遠い異国で乳飲み子を抱えながら孤軍奮闘するイルマさんの胸中は、如何ばかりでしょう。獄中から検閲を通すため、びっしりと小さなカタカナで書かれた妻への手紙が、同情を誘います。
やがて、言葉の壁に悩みながらも、アグファ社のタイピストの仕事で高給を取るようになります。

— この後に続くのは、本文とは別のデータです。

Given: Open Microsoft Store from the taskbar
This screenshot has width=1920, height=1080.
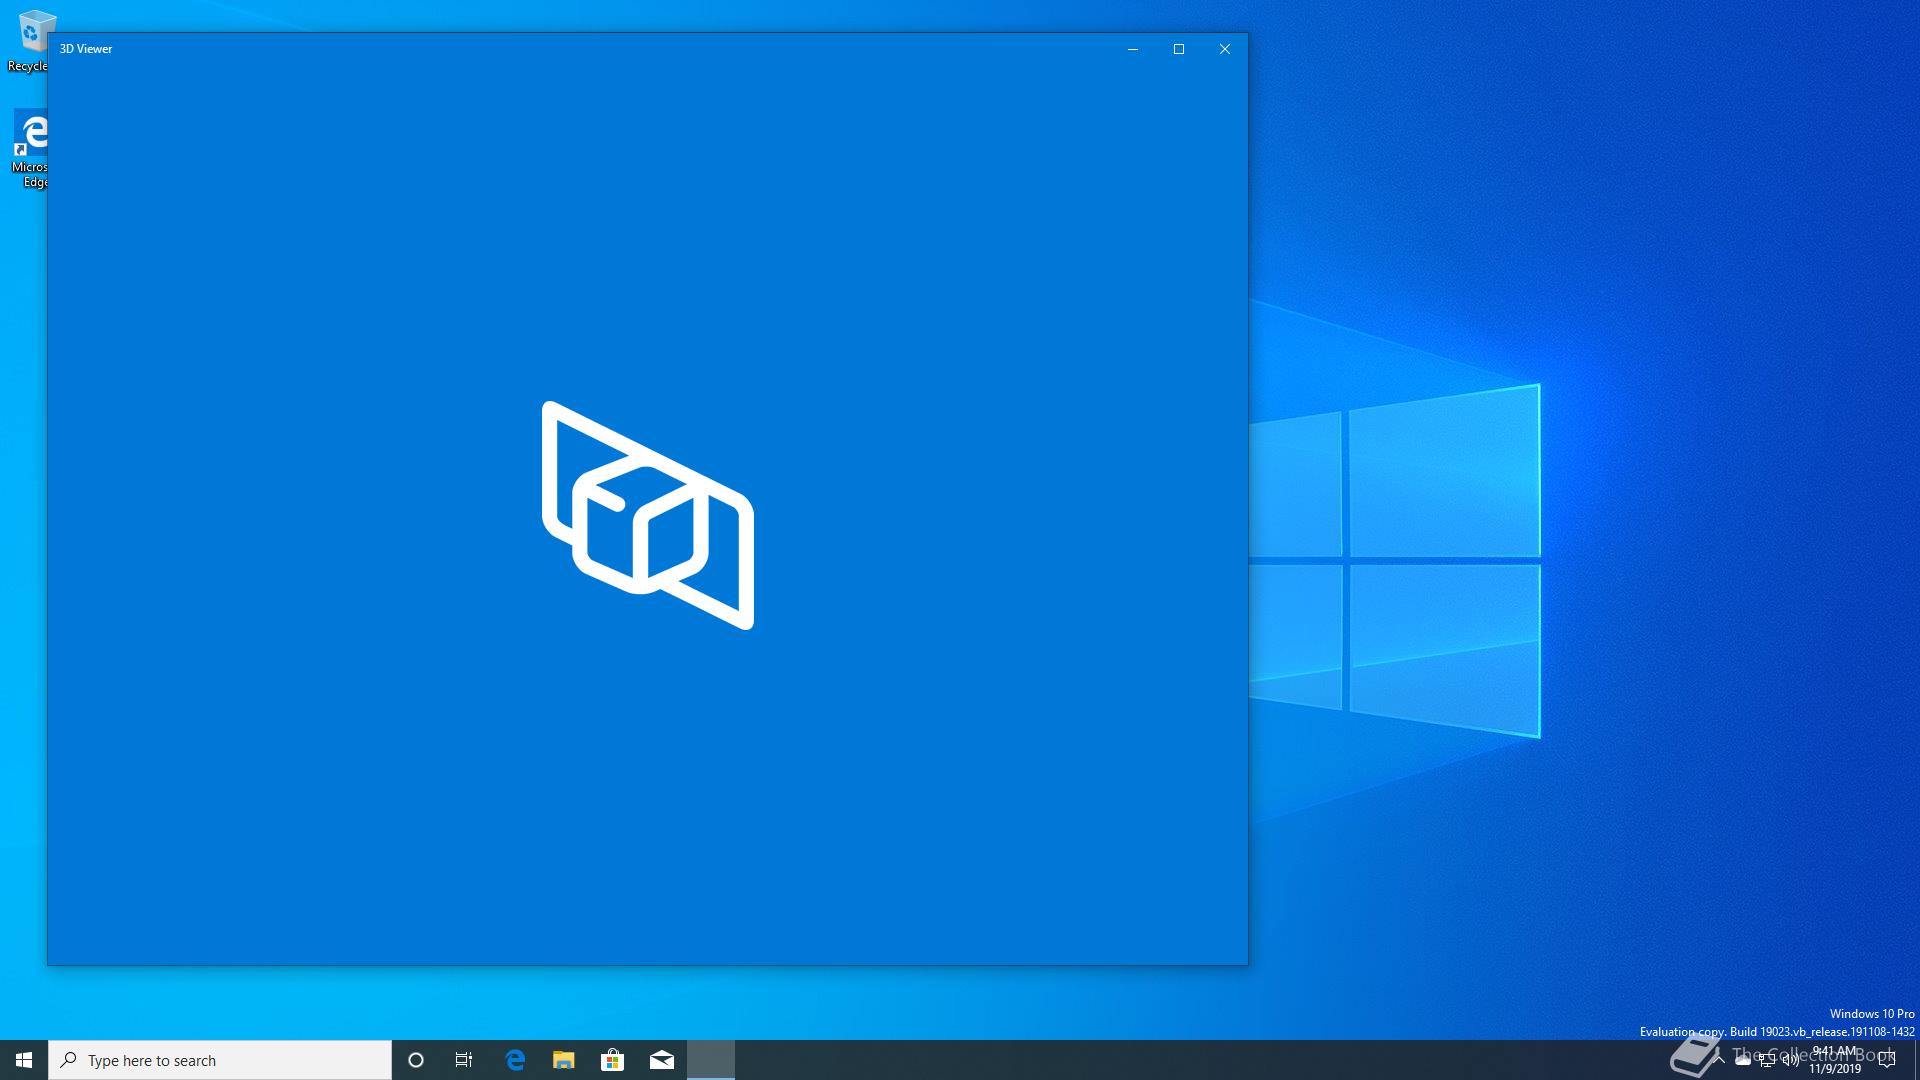Looking at the screenshot, I should 612,1060.
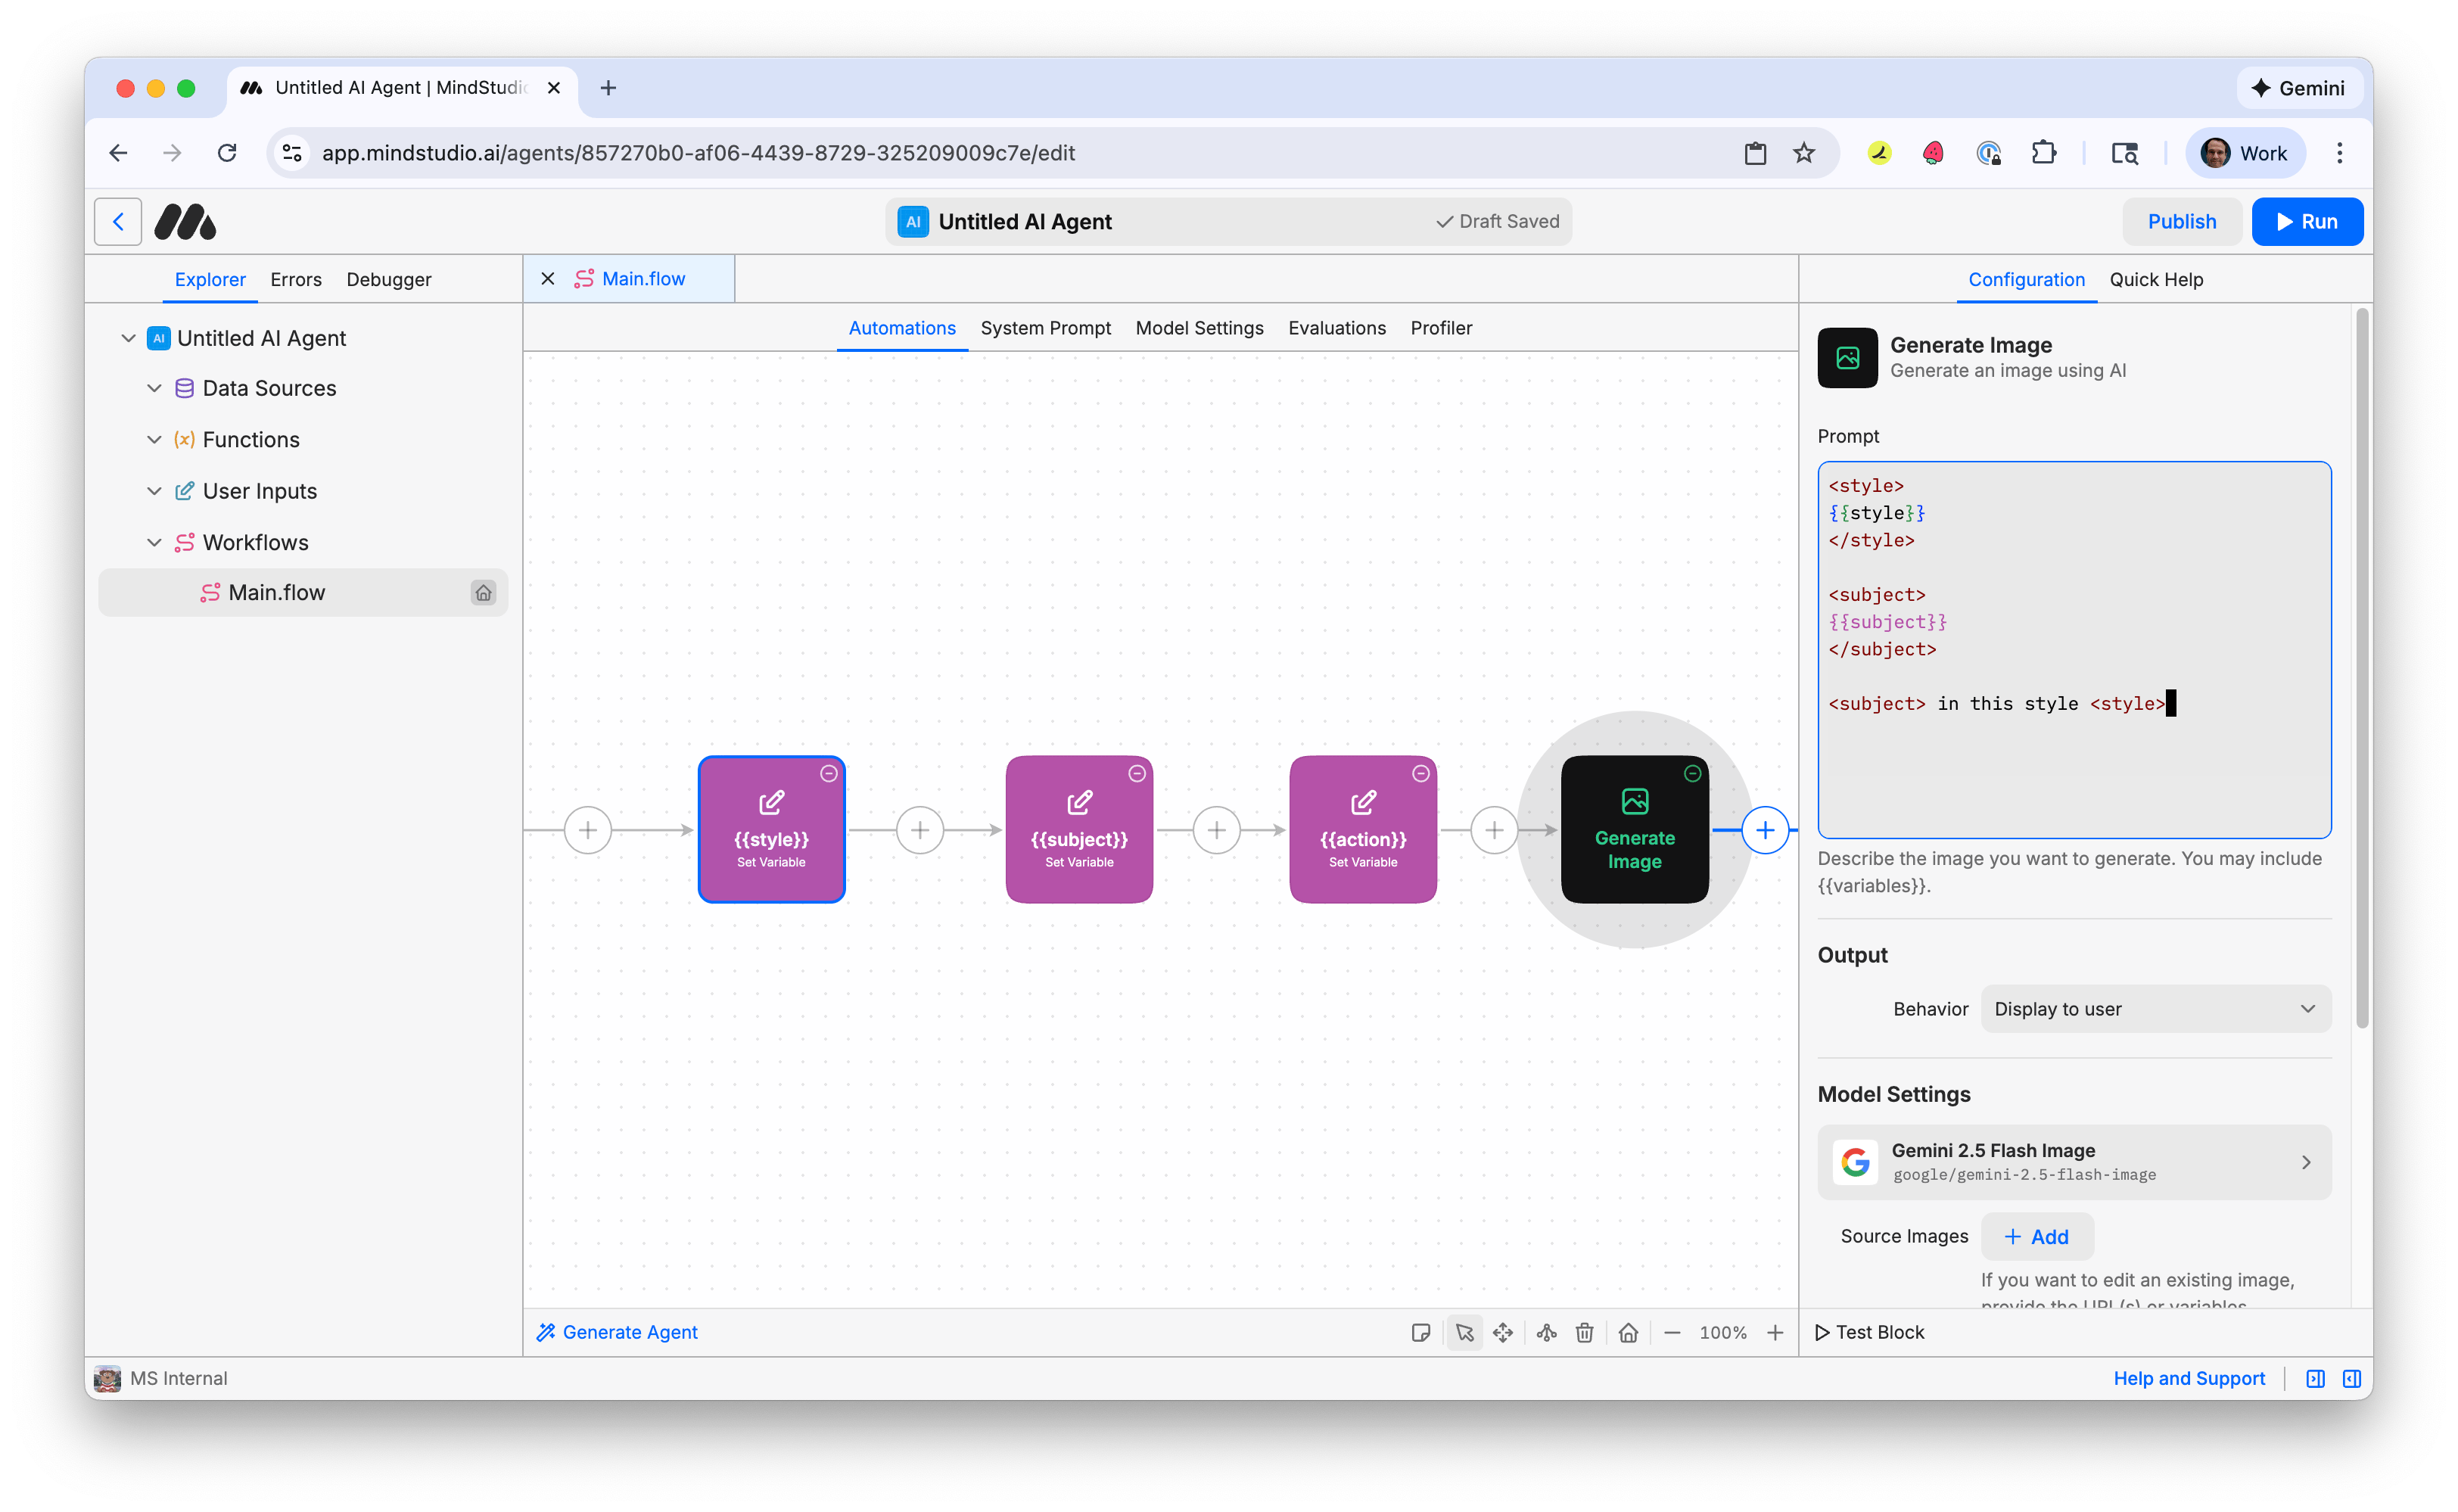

正直なところ、お母さんのイルマさんの強さには、心惹かれました。
愛を信じて、こんな東の果ての国まで来る大胆さ。23才という若さのなせる技でしょうか。
本の中には各年代の古い写真がたくさんあって、見ていて楽しいのですが、当時のイルマさんの若くて綺麗なこと。心なしか、眼差しには強い意志が感じられます。
やっと出所してきた夫も、演劇に熱中するあまり、留守がちになります。
望郷の思いにかられた妻は、1939年帰国を決意します。


日本滞在の間には、日中戦争が始まり、2・26事件が起り、ドイツではヒトラー政権が発足しています。世界の激動の時代にこの家族も呑み込まれていきます。
とりわけ印象深かったのが、今何故か脚光を浴びている小林多喜二のデス・マスクのエピソードです。拷問死をもみ消そうとした警察に対して、友人たちが証拠を残すためにデス・マスクを取ったのです。昭和史の一場面を見る思いです。

戦渦のドイツ

戦時中のドイツで、イルマさんとモモコさんは、主にベルリンに居ましたが、戦渦を逃れて度々疎開をしました。結婚を解消した後、縁あって再婚し弟たちも生まれました。
離婚の際に日本の父から送られた荷物の中に、忍ばせていた人形がありました。
表紙の絵に描かれた人形ですが、お腹のところにドイツ語で「ベルリン、あなたは私を思う」、背中の方には「東京、私はあなたを思う」と書いてあったそうです。
本のタイトルはここから採っています。遠く離れた父の思いが込められた言葉です。


戦時中のベルリンの様子も書かれています。子供ながらもナチス政権下で生活していて、ゲーリングヒットラーを見たり、収容所の噂を聞いたりしています。
容赦ないベルリン空襲を逃げまわる経験もします。もっとも東京に残っていたところで、同じく空襲にあったでしょうね。
ナチスのせいで、ドイツは加害の方ばかり強調されますが、一般市民が被った被害もあったことは忘れがちです。空襲に関しては、日本人も共有した経験です。もちろんロンドンも。現在イラクを初め多くの国でも空爆が行われていることを忘れてはいけません。

帰国そして結婚

長らく音信不通になっていた父から帰国を勧められて、モモコさんは1952年、12年ぶりに帰国します。7才から19才の間ドイツにいたので、日本語は忘れてしまったようです。
父の圀夫さんは俳優座の看板女優岸輝子さんと一緒になっていました。
なつかしい家族、親類との再会があり、いろんな友人との出会いが待っていました。
数年後、一年程ドイツに留学し、幼なじみの従兄弟の中川晴之助氏と結婚します。
そして、友人のユリエさんが生まれるというわけです。その妹の杏奈さんは女優さんになりました。
ちなみに、ご主人の晴之助氏の父上は、高名な画家の中川一政氏です。私は向田邦子さんの本の題字を書いた人と憶えていました。


特殊な境遇ゆえに、日本とドイツで数奇な半生を送ったモモコさん。ふたつの祖国と、父と母への愛が感じられる1冊です。